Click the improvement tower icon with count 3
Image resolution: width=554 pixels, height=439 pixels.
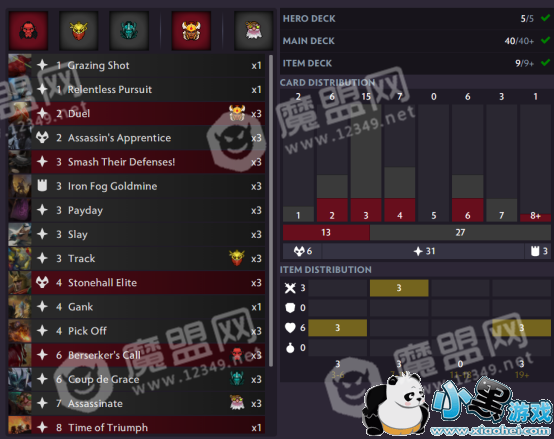point(535,251)
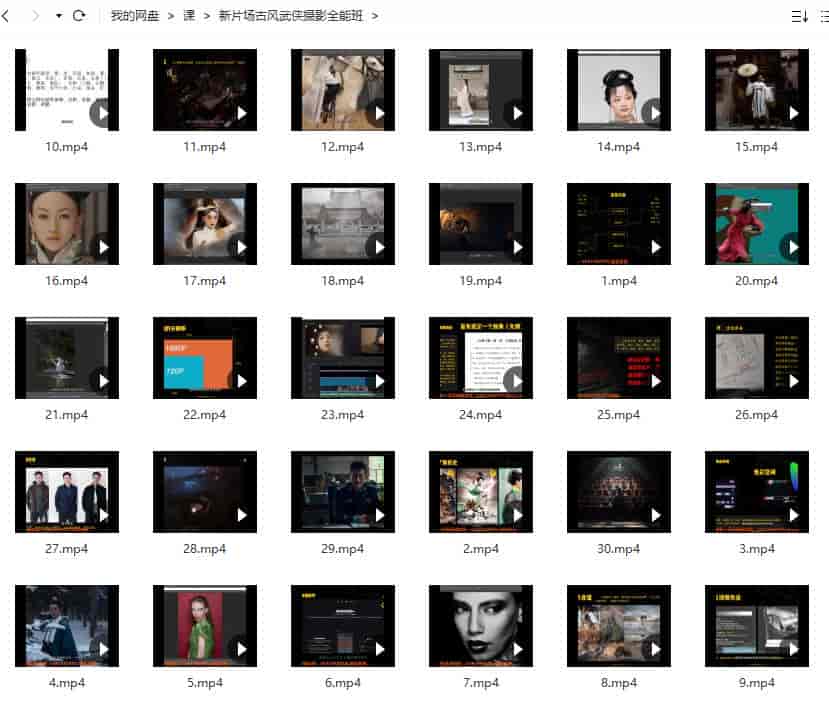This screenshot has height=704, width=829.
Task: Refresh the current folder listing
Action: pos(79,16)
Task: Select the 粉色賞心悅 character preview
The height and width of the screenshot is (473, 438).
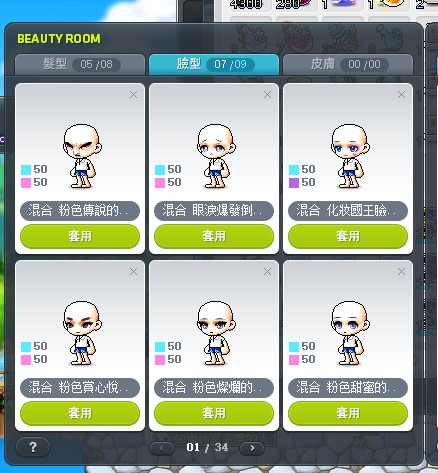Action: tap(82, 333)
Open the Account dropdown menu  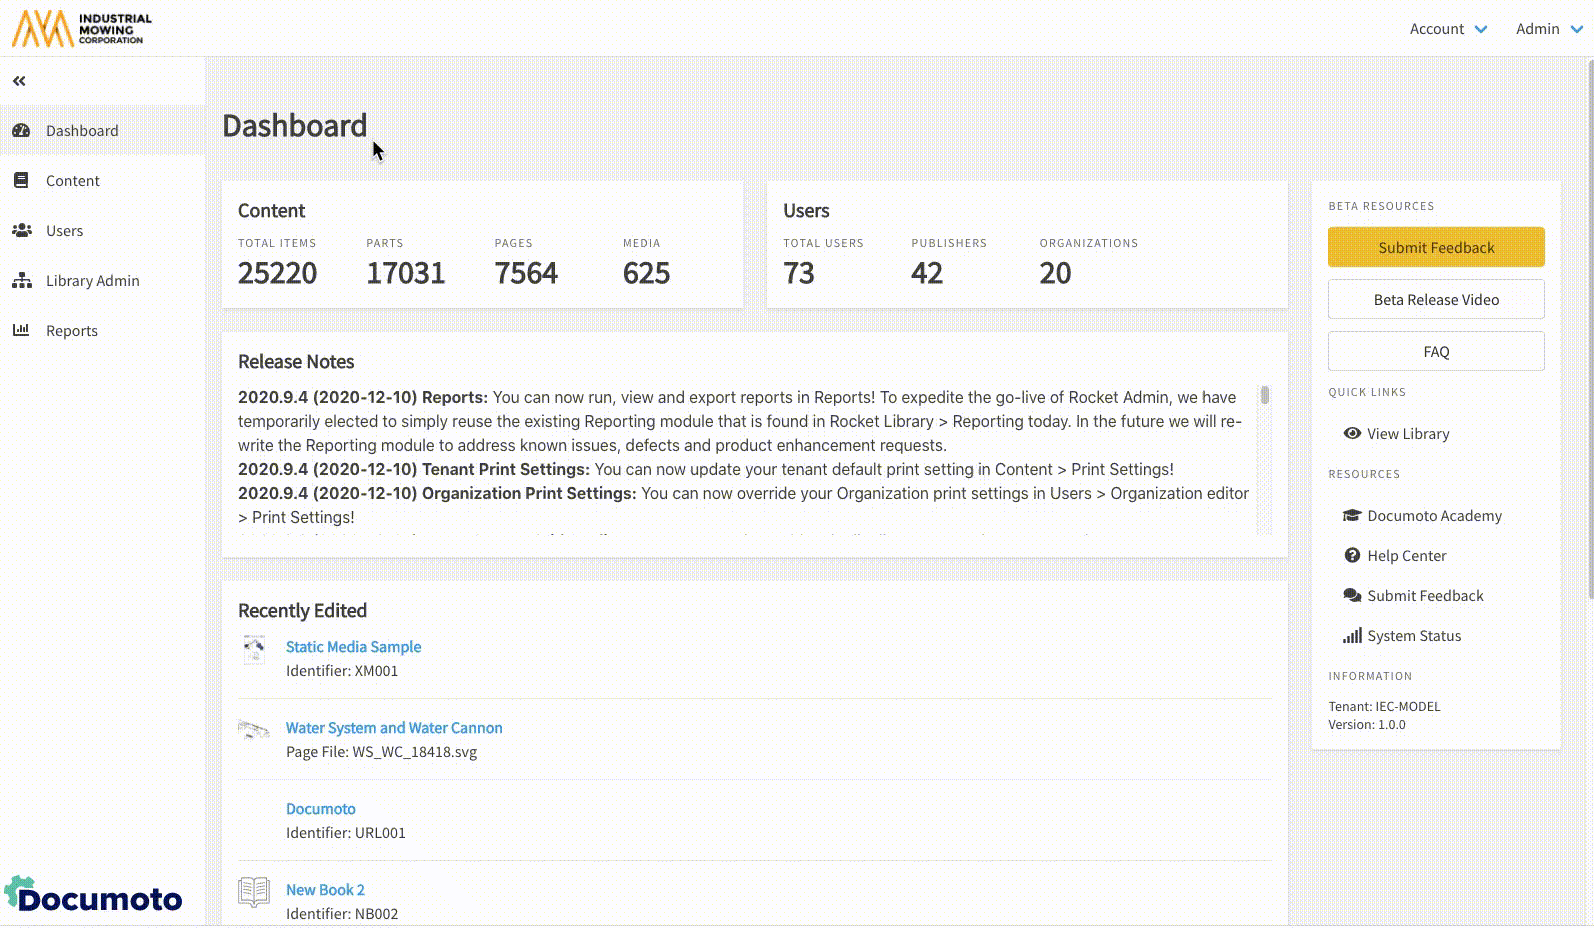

**WHAT YOU HAVE TO DO:** Only the lines from the first line of the entries through the line containing "Task: Select the 粉色賞心悅 character preview" should be output, exactly as they are, without pictures.

**OUTPUT FOR THIS TASK:**
Click the improvement tower icon with count 3
Image resolution: width=554 pixels, height=439 pixels.
point(535,251)
This screenshot has height=704, width=829.
Task: Refresh the current folder listing
Action: pos(79,16)
Task: Select the 粉色賞心悅 character preview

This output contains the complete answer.